[[ Dataset excerpts open ]]

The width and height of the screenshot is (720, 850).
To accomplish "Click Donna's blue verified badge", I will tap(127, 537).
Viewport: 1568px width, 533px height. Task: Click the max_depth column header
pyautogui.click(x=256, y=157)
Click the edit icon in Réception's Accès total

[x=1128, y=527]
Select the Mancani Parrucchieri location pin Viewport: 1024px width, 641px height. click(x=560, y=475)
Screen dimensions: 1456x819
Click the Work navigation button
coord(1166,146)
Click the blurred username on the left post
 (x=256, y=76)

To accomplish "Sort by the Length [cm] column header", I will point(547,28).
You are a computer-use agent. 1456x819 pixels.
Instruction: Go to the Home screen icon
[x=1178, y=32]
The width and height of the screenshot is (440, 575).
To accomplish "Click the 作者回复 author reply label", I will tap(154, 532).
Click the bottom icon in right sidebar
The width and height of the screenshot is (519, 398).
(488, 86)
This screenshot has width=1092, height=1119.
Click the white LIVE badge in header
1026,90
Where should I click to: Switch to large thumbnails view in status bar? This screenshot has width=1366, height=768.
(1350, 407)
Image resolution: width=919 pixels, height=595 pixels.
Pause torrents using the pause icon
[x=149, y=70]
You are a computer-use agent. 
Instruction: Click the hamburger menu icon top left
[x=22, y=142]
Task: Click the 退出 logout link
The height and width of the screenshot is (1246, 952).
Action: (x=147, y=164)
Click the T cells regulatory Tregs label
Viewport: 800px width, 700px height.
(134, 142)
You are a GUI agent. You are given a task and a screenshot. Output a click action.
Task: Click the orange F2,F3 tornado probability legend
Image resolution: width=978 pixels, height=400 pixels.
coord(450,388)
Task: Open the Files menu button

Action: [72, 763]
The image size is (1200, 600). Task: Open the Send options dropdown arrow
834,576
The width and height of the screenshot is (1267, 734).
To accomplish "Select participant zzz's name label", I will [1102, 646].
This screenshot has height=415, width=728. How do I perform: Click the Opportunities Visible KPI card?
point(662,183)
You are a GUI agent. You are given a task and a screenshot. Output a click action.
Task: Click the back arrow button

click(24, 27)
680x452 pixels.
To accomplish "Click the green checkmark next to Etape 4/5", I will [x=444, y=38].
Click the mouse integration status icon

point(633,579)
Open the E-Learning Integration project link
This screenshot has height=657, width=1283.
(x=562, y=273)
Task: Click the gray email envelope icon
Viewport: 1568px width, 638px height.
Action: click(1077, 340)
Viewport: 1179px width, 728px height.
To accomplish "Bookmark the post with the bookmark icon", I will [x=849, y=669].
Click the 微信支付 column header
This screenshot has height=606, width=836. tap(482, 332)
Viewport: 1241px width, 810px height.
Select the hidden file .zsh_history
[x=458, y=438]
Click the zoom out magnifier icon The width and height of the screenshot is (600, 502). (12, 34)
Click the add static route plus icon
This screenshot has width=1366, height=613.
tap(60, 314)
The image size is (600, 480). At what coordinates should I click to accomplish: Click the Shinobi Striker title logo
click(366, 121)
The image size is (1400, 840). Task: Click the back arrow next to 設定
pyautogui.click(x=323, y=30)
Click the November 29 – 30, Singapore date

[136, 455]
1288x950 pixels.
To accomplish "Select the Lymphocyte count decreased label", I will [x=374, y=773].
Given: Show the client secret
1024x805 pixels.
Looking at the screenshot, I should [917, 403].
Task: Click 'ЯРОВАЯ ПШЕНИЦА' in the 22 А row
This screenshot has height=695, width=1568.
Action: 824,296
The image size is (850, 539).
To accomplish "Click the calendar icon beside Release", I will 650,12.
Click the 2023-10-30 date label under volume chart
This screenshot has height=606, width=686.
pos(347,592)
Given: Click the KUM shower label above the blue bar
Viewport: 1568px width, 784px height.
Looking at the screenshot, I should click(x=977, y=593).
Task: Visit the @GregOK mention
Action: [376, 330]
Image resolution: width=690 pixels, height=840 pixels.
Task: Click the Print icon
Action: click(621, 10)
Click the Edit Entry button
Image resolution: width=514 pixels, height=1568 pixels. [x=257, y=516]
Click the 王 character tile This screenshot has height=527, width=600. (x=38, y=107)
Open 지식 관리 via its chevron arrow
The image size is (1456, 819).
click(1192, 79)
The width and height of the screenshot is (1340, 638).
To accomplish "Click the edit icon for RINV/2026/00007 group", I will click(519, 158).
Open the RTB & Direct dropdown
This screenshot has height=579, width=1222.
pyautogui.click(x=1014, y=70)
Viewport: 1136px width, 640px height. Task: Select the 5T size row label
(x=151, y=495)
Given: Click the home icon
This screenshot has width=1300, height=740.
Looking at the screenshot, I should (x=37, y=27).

[[ Dataset excerpts closed ]]

## Task directions
Across the material, report every line that has the word "computer".

## Exercise answer
You are a computer-use agent. 1456x819 pixels.
You are a computer-use agent. 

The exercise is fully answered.